Exercise description: Locate each line in the rows below that contains the word "height" and copy it.

Stored records:
********************
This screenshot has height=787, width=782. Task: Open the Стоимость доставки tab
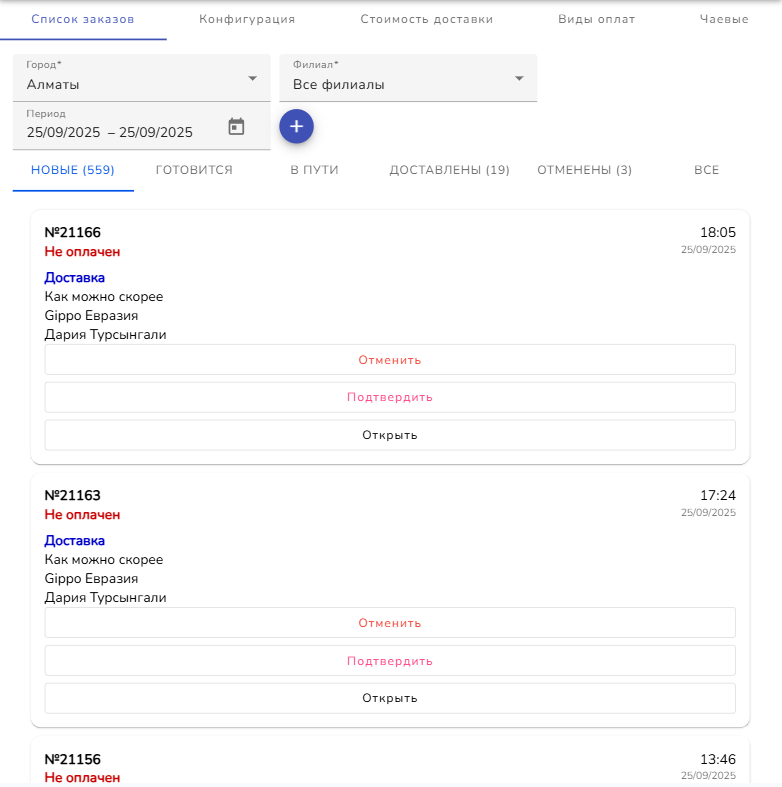pyautogui.click(x=427, y=19)

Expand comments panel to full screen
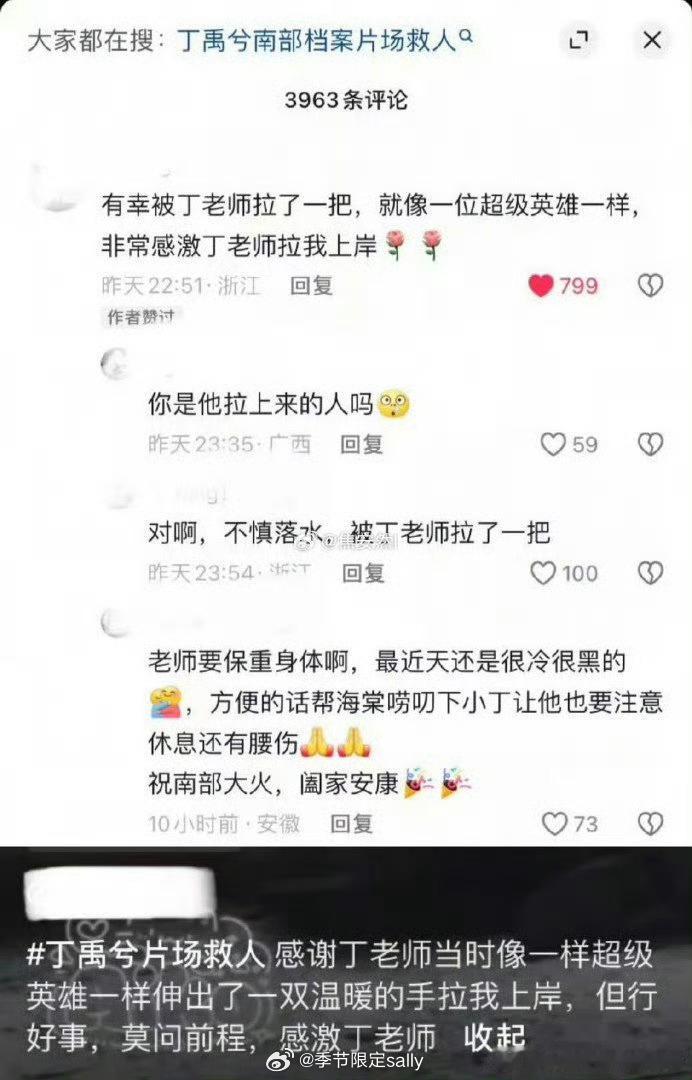(x=578, y=40)
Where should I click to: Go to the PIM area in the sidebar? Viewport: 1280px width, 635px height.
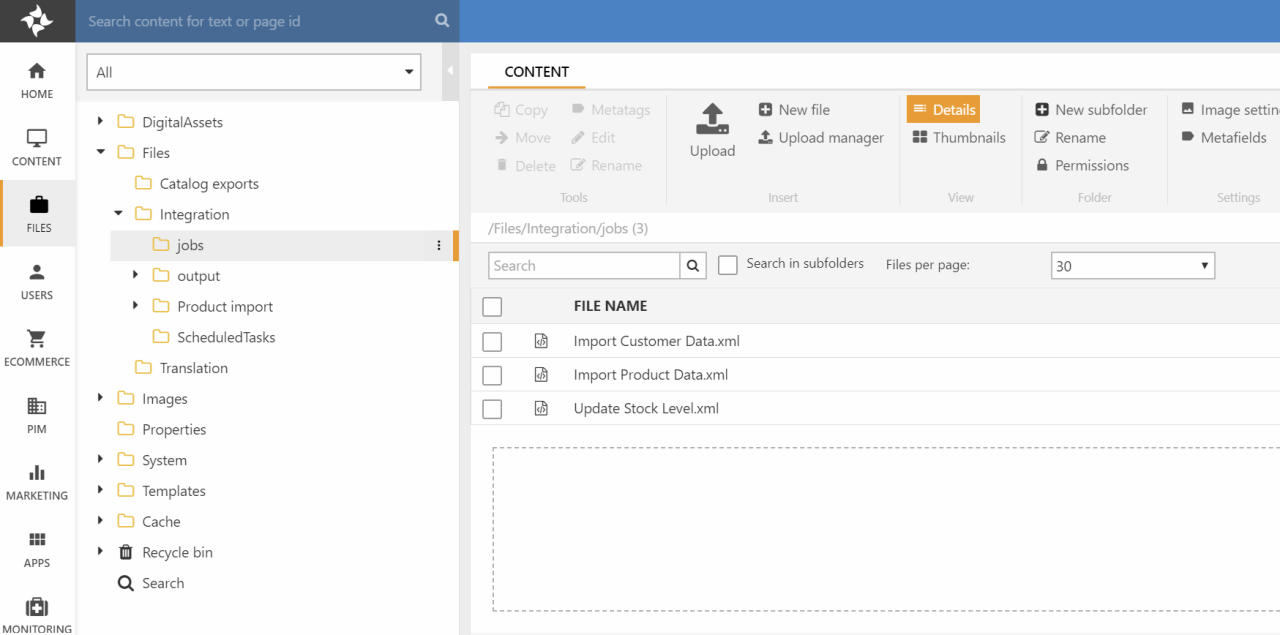click(37, 415)
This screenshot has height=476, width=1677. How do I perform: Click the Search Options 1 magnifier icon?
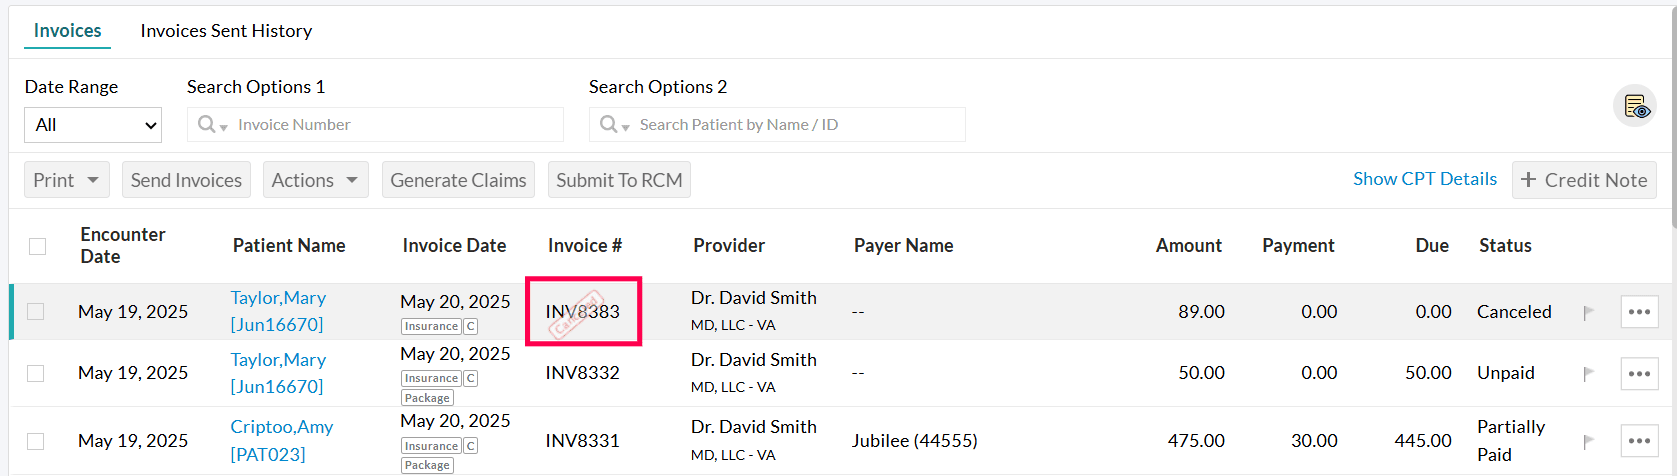[x=208, y=125]
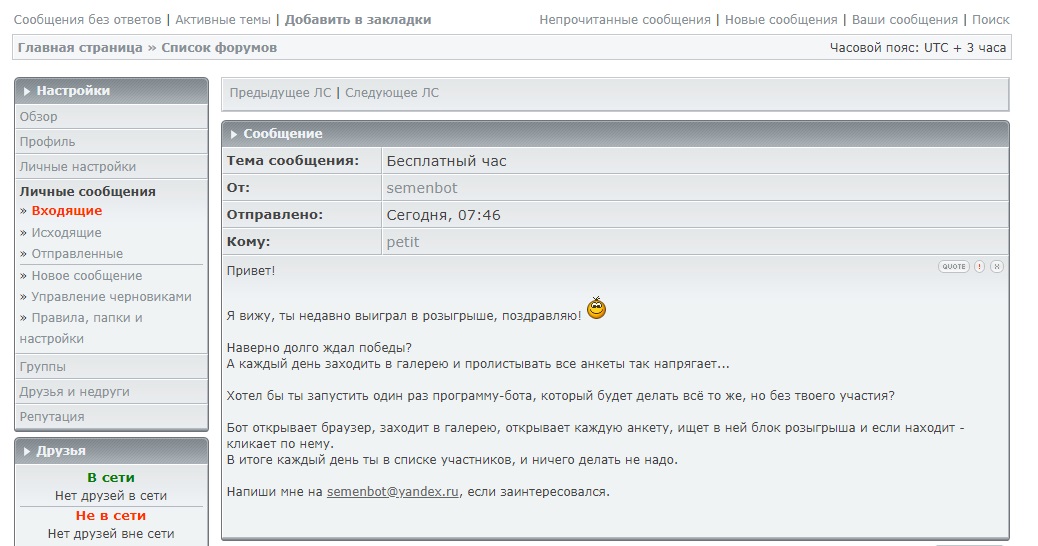Click the semenbot@yandex.ru email link

click(x=392, y=492)
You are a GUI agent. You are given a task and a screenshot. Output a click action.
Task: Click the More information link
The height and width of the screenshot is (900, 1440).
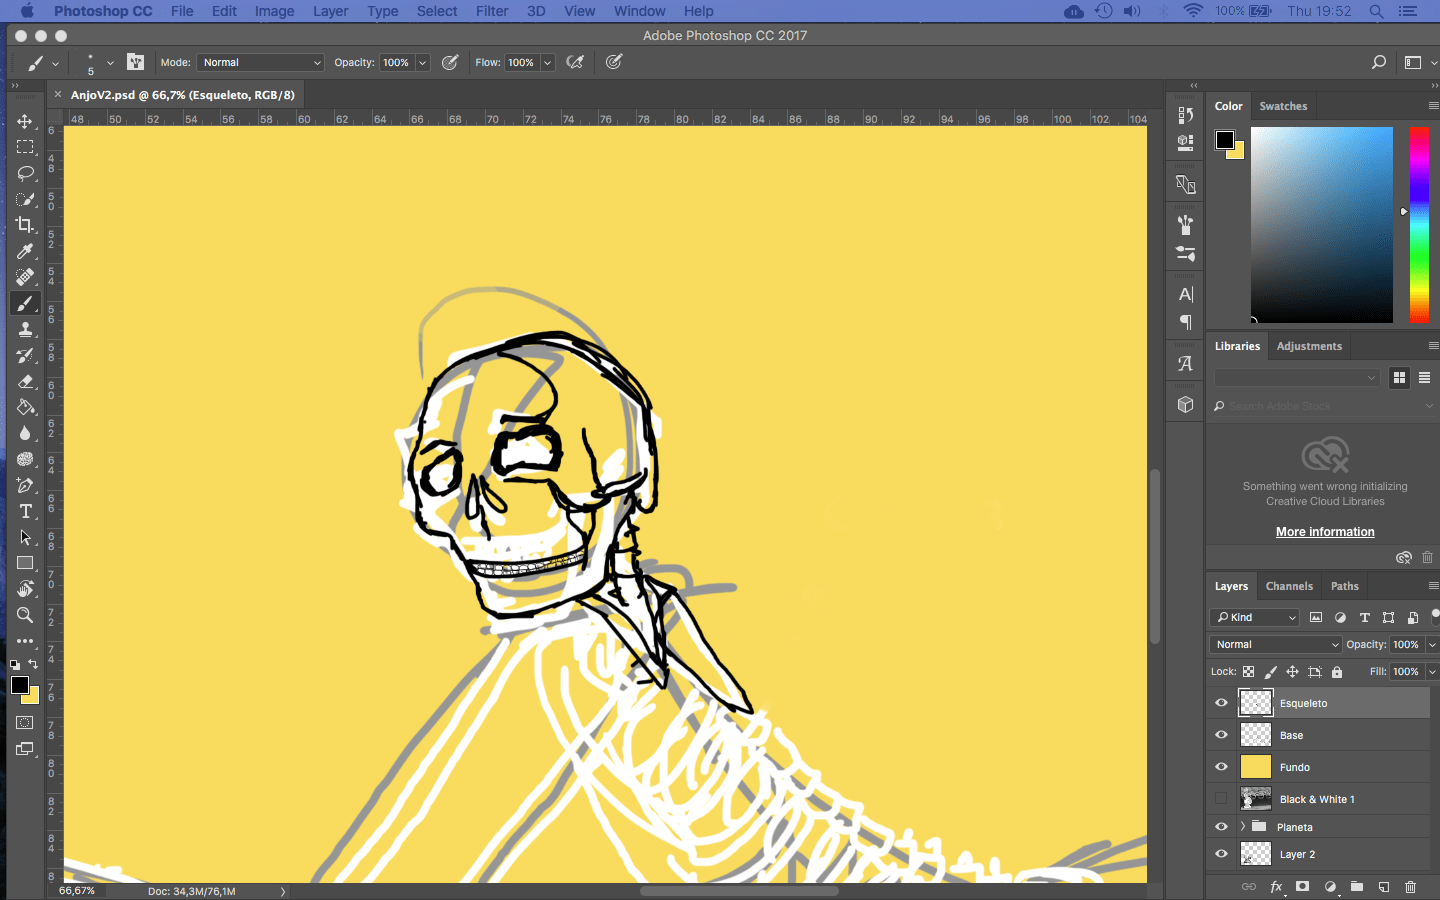[1325, 532]
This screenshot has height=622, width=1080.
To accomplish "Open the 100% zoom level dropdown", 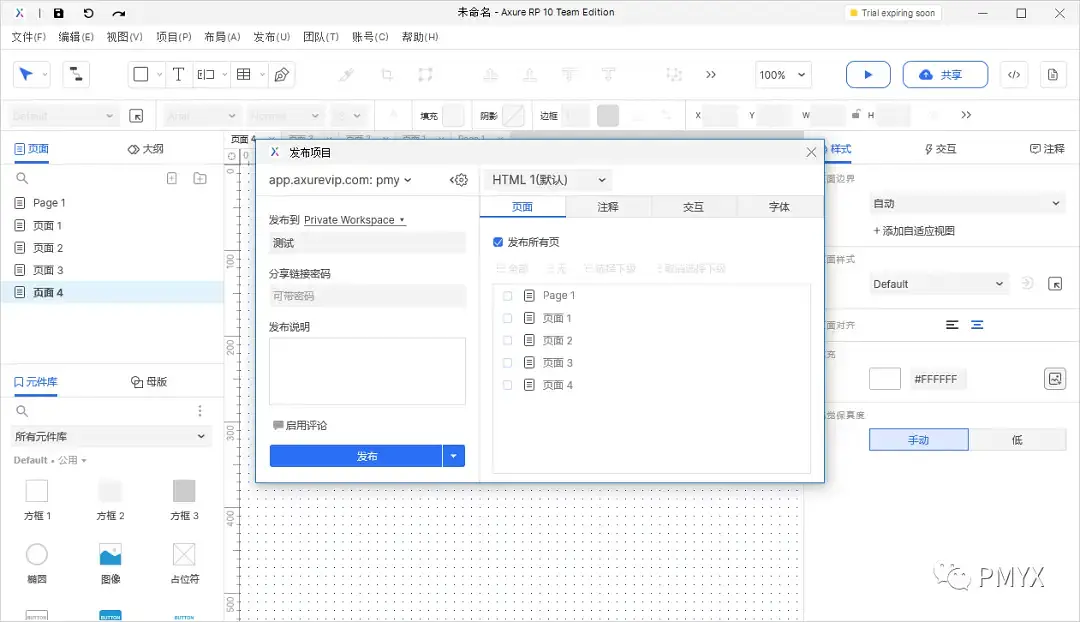I will tap(783, 74).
********************
Written response:
This screenshot has height=787, width=782. Task: Open the Стоимость доставки tab
Where should I click to: Go to the PIM area in the sidebar? Viewport: 1280px width, 635px height.
This screenshot has height=476, width=1677. How do I perform: Click the Search Options 1 magnifier icon?
The height and width of the screenshot is (900, 1440).
This screenshot has height=622, width=1080.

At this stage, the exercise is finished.